"ALUMNI DIRT": A Commencement Speech I'd Like To Hear
“Me? Speak at Commencement? No. Impossible.”
“But why not?”
“I might say something funny. Someone might enjoy it. Completely out of line for a Commencement speech.”
“Bosh. Don’t worry. There isn’t a funny bone in you.”
There was more to the conversation, but you get the gist. In a fit of submission, I submitted. It was a ghastly mistake. At least the school said so when they tracked me down afterwards.
In any case, the moment finally arrived. I sauntered gamely to the lectern.
“Students, Parents, Grandparents, Faculty and Administrators, Trustees, Homeless Seeking a Glass of Free Punch,
I have been tasked with the responsibility of boring you all into slack jawed stupors for half an hour or so, and I shall do my best.

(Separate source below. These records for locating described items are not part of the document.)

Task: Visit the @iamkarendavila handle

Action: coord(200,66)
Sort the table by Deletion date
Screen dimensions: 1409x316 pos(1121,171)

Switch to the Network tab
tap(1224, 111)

When, many years ago, I was badgered into volunteering here on a project to frame mouldering old pictures from the school archives so that the then current crop of promising young scholars could see they actually had predecessors who looked just like them, I commented to my overseer that the school newsletter was sorely lacking in anything worth rea...I mean: Pizzazz. It lacked Pizzazz.

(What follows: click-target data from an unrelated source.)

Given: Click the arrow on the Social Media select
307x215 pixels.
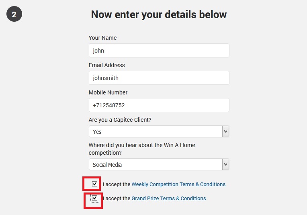Looking at the screenshot, I should coord(225,164).
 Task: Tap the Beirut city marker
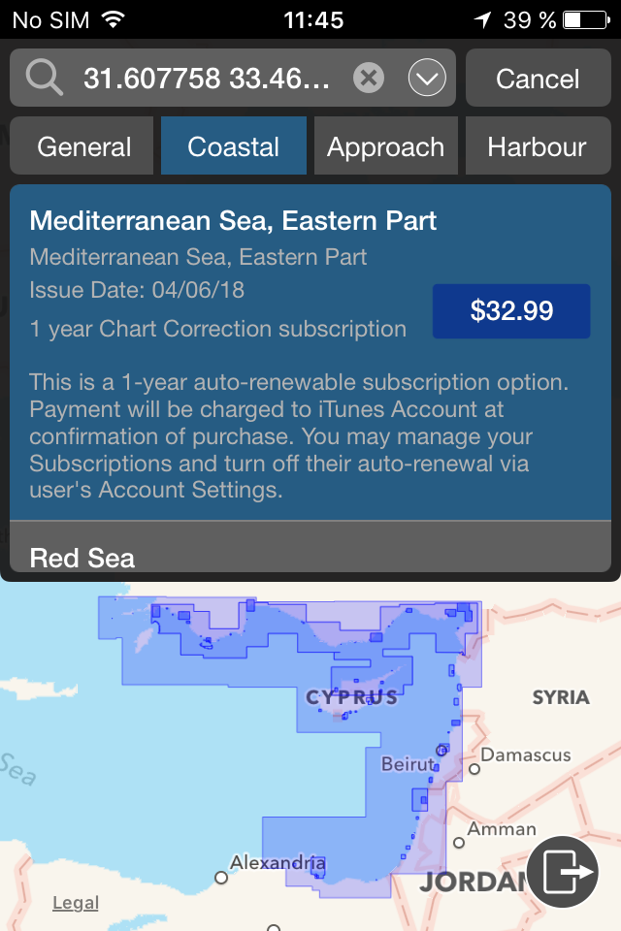point(441,751)
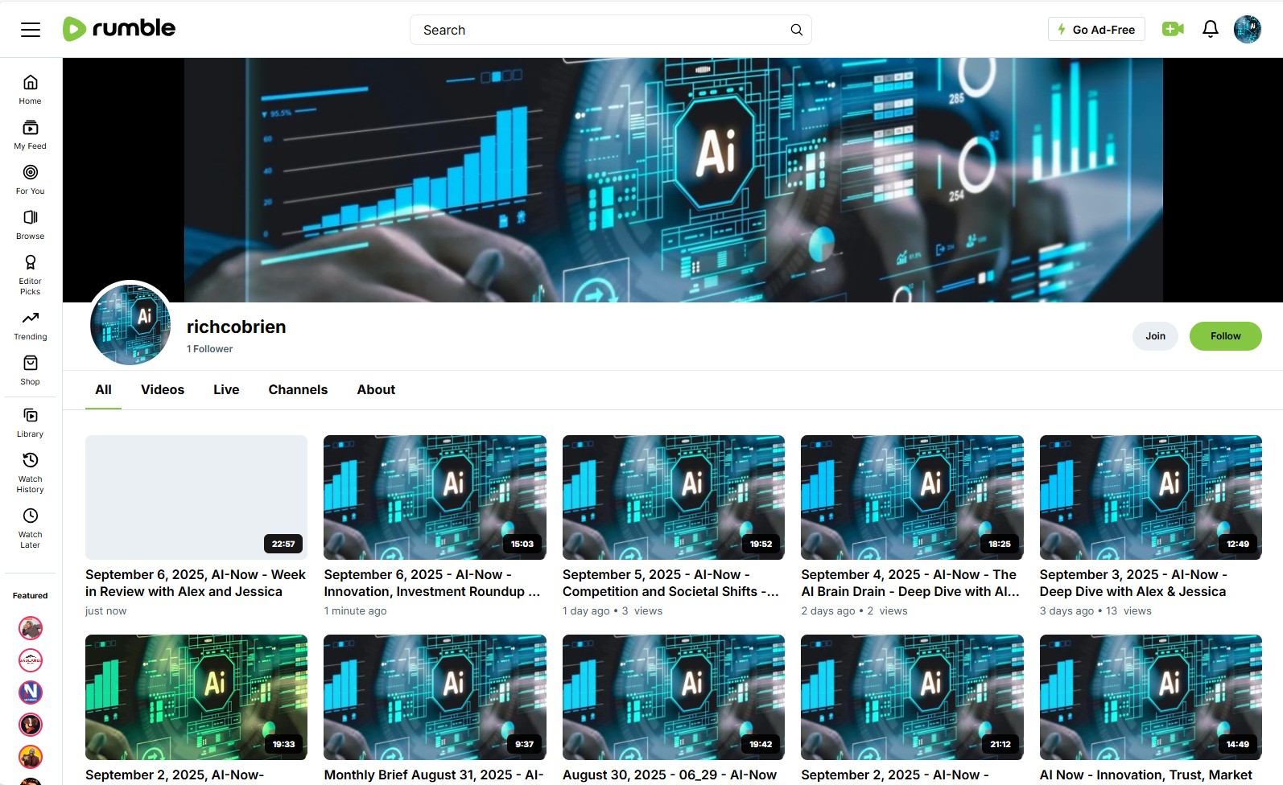Follow the richcobrien channel
The height and width of the screenshot is (785, 1283).
pyautogui.click(x=1225, y=336)
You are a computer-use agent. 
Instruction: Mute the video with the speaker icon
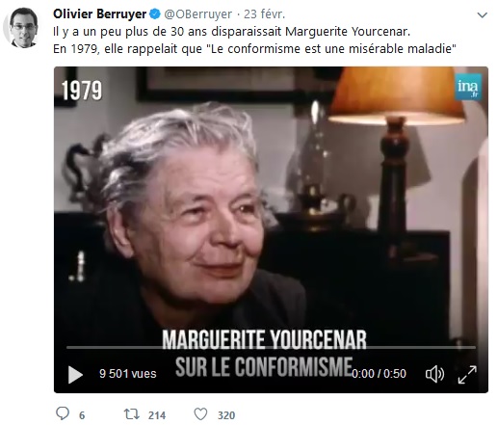click(434, 374)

It’s all very well to brag about how many were National Merit Scholars, which team had trounced all others in state competition, to which colleges and universities the graduates were fleeing, who had ponied up for the Alumni Fund and how much, but where was the single thing to which every jaded reader would first turn before all others?

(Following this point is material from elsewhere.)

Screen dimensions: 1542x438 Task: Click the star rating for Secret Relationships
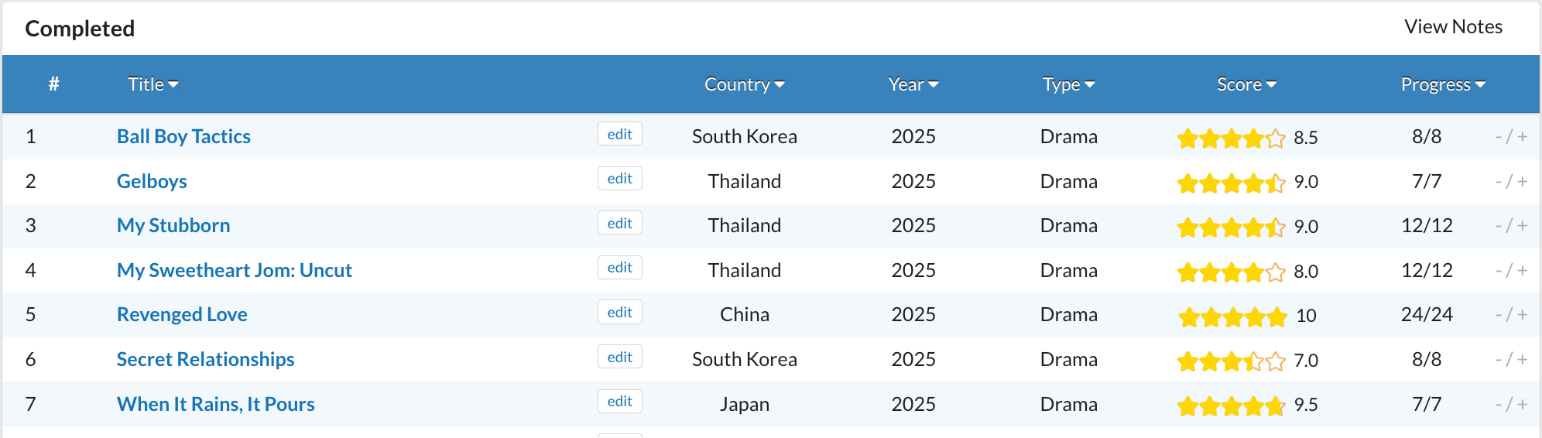tap(1231, 361)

No, not a faculty center-fold. Good grief: Get your minds out of the gutter.
However, since we are already speaking of the gutter, the newsletter really would be perked up with a column called something like “Alumni Dirt”.
What reader could possibly resist the latest on who has been indicted, the salacious details of truly sordid divorces, horrific revelations at trials, and which classmate was incarcerated where?
Imagine if Lizzy, your dear friend of Sophomore year, had achieved international prominence in the serial ax murder industry. Wouldn’t you want to know? For a modest fee, she might consult.
Everyone wondered why her junior year boyfriend hadn't come to the 5th Reunion pig roast she threw at her parents' lake house, until it came out in her trial that, in fact, he had.
And the poor country club. What were they supposed to do with the FBI digging up all the sand traps for numbers 3 through seven? I mean, people had standing reservations for tee times.
Suppose Lizzy was now doing thirty years to life in Sing-Sing. Why, simple alumni solidarity would dictate you drop Lizzy a note now and then. Once every five years or so seems about right: She isn’t going anywhere.
Lizzy always was suspiciously chirpy. Anyone that cheerful has to be an ax murderer. Or will be. You chirpy types: You know who you are.
Say your old friend Moxy who you used to double date with, has brought down the family bank with unauthorized trades, and all she got out of it was a measly $25,000,000 buyout. Wouldn’t you want to know so you could send a sympathy card to her at that absolute hovel she is reduced to in Cannes?
What about your sister’s boyfriend senior year. Is Interpol still looking for him? How much is the reward? Who would have imagined he was going to put a real blade in the guillotine he built in Shop class and go all French Revolution on those smelly community organizers? He certainly had them fooled.
And his sister, Sukie! Who else, I mean really, who else but Sukie would have taken some banged up beer kegs from that pick up bar she bought and turned them into an Iron Maiden? I guess she didn't actually like pick up artists, did she? She took enough of them home, though, according to the prosecutor.
Such is the news which stirs alumni souls.
At this point, our beloved alma mater apparently doesn’t even track, much less report, the most interesting alumni dirt. Why, I had to find out for myself that a classmate’s wife had quote “a really unusual legal situation, and spent the entire first year we were married in jail.” Unquote.
Now that is the sort of stuff to which readers would turn, especially if told that my classmate had managed to keep his mother in the dark about it. She apparently wondered aloud just why his dear wife was never home whenever MaMah called during that first year, but apparently accepted that Snookums was working late, meditating, at book club, or jogging with the goldfish.
As you go forth into the world, stalwart, proud, and bold, please don’t keep all the most interesting stuff to yourself. If you can’t say anything nice about anybody, write it down and send it to us.
Especially if they are our distinguished alumni.